The Americans is a spy show, but when it’s at its best, it’s not really a show about all the spy business, as much as it’s about the lives of its characters and the intense emotional and psychological complications that come with the work they do. The villains on the show usually aren’t people, but rather the systems in which the characters find themselves, systems which force those characters to live without integrity, to compromise or destroy parts of themselves, to isolate themselves and deceive others. In its fourth season, the show made the lives of Elizabeth and Philip Jennings (Keri Russell and Matthew Rhys) the stuff of almost-uncomfortable suspense, while simultaneously being that rare portrait of a couple who actually deeply trust each other and rely on each other, despite the difficulties that sometimes arise between them.

As their handler Gabriel (Frank Langella) tells Philip at one point, “Not everyone’s as lucky as you two,” and it’s true; the imperfect trust, closeness and devotion they share contrast sharply with the fear and solitude that overshadow the lives of other characters. In season four, some characters are deeply damaged by loneliness; others risk everything for love and connection, and pay a terrible price. While The Lonely City was the best and most fascinating nonfiction exploration of loneliness I’ve ever read, season four of The Americans ranks as one of the best fictional explorations of the theme in the history of television.

3. Quadrilateral Cowboy

Blendo Games’ previous release, Thirty Flights of Loving, was a bold narrative punch to the gut, an exhilarating snapshot of three master criminals whose alliance falls apart in a storm of betrayal and violence. Quadrilateral Cowboy also concerns a trio of skilled colleagues engaged in an enterprise of dubious legality, but that’s where the similarities end. Where Thirty Flights is a rapid-fire game of bonds splintering and trust being broken, Quadrilateral Cowboy takes its time to give us an experience of connections that endure.

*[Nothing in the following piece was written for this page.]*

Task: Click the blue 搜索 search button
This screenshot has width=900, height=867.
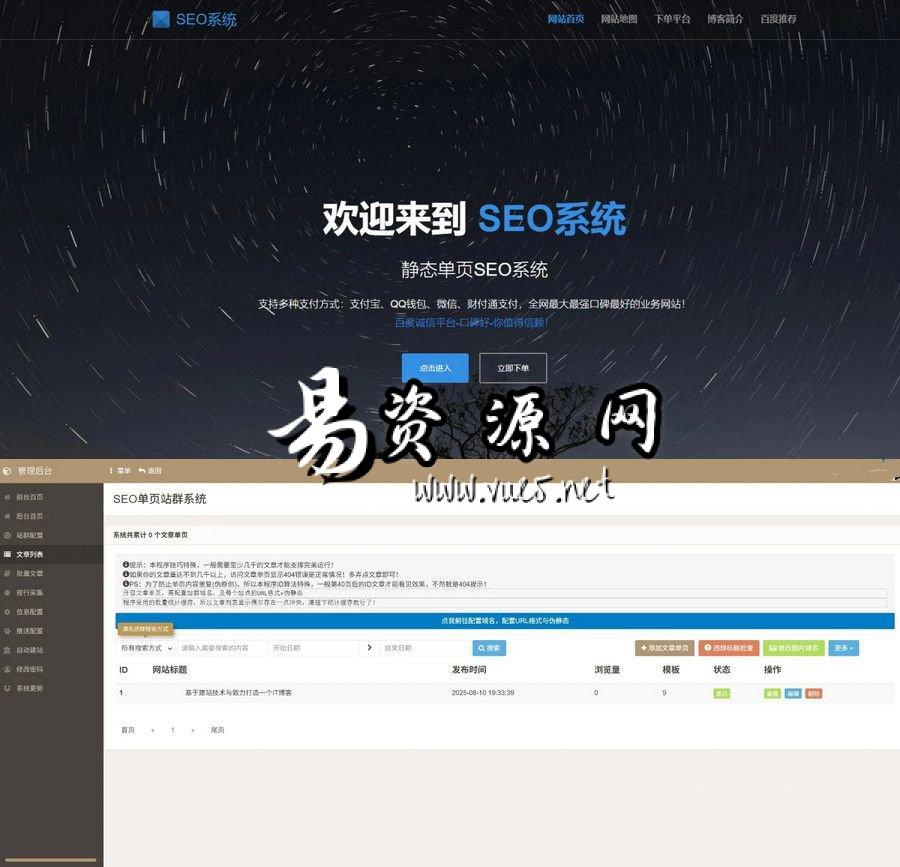Action: [x=489, y=648]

The puzzly, gadgety heists you plot are often terrifically enjoyable, but it’s the moments in-between jobs that give the game its soul; mundane moments like picking up a coworker to carpool to the workshop in the morning, as well as playful moments like a game of badminton on the roof during a few stolen minutes while the sun is setting. The sorts of moments that bind us, and that, if we’re lucky, ultimately add up to something resembling a life.

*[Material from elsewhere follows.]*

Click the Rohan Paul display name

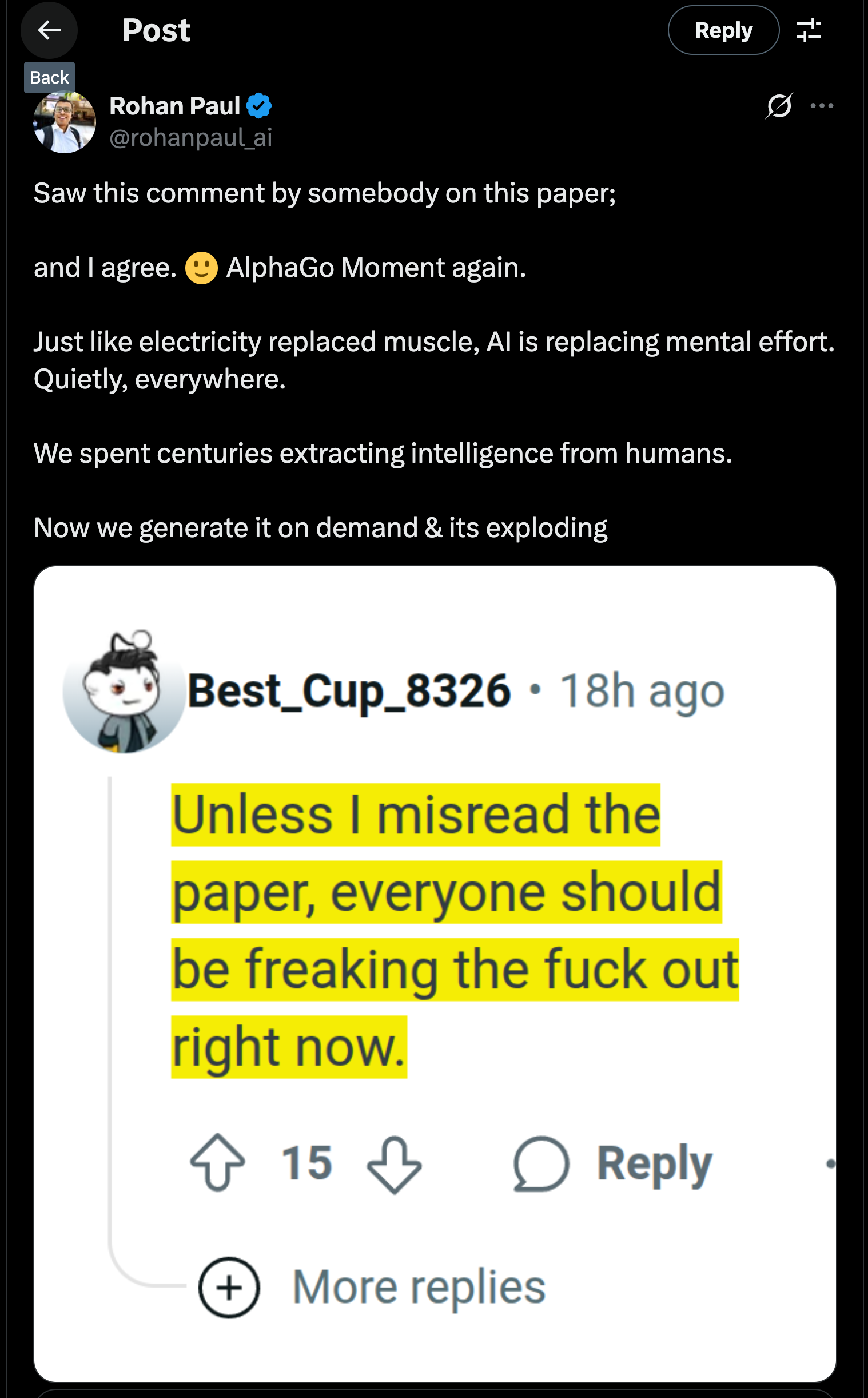click(174, 106)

4. Kentucky Route Zero: Act IV

Thank goodness for Kentucky Route Zero. It is not an overstatement for me to say that I am legitimately grateful for this episodic game at this particular moment in time. As racism, misogyny, belligerence and fascism have claimed a political victory, Kentucky Route Zero reminds me of the America that I love. It’s a game just overflowing with humanity and with compassion for its characters, characters who are struggling with debt, with displacement, with corporations that are wiping out their livelihoods and leaving them lost. While so many games show people being driven apart in times of strife, here is a game in which people come together to share the burden and make each other’s journey just a little bit easier. Act IV is the series’ most gentle, and most heartbreaking, entry yet.

5. Moonlight

I can’t stop thinking about Barry Jenkins’ hauntingly beautiful film Moonlight. The imagery and cinematography remain alive in my mind, so vibrant and immediate that I can almost feel the breeze blowing in from the Miami coastline. And the film’s depiction of the life of its central character, Chiron, is so incisive that I feel I know him as I know few other film characters; I see how he is so trapped by cultural expectations around black masculinity, how he learns that he needs to be so guarded, to perform so much in order to protect himself, yet he yearns so deeply, as any of us would, for a genuine connection.

Moonlight is so intimate that you feel deeply connected to the individual life of Chiron, but by illuminating this character’s life with such precision, it also speaks about larger systems that leave so many of us feeling trapped, systems that some of us liberate ourselves from and some of us can’t. The film understands how the world renders some people painfully invisible, and how, as Brian Tallerico writes in his review of the film, “it is human connection that forms us, that changes our trajectory and makes us who we are.”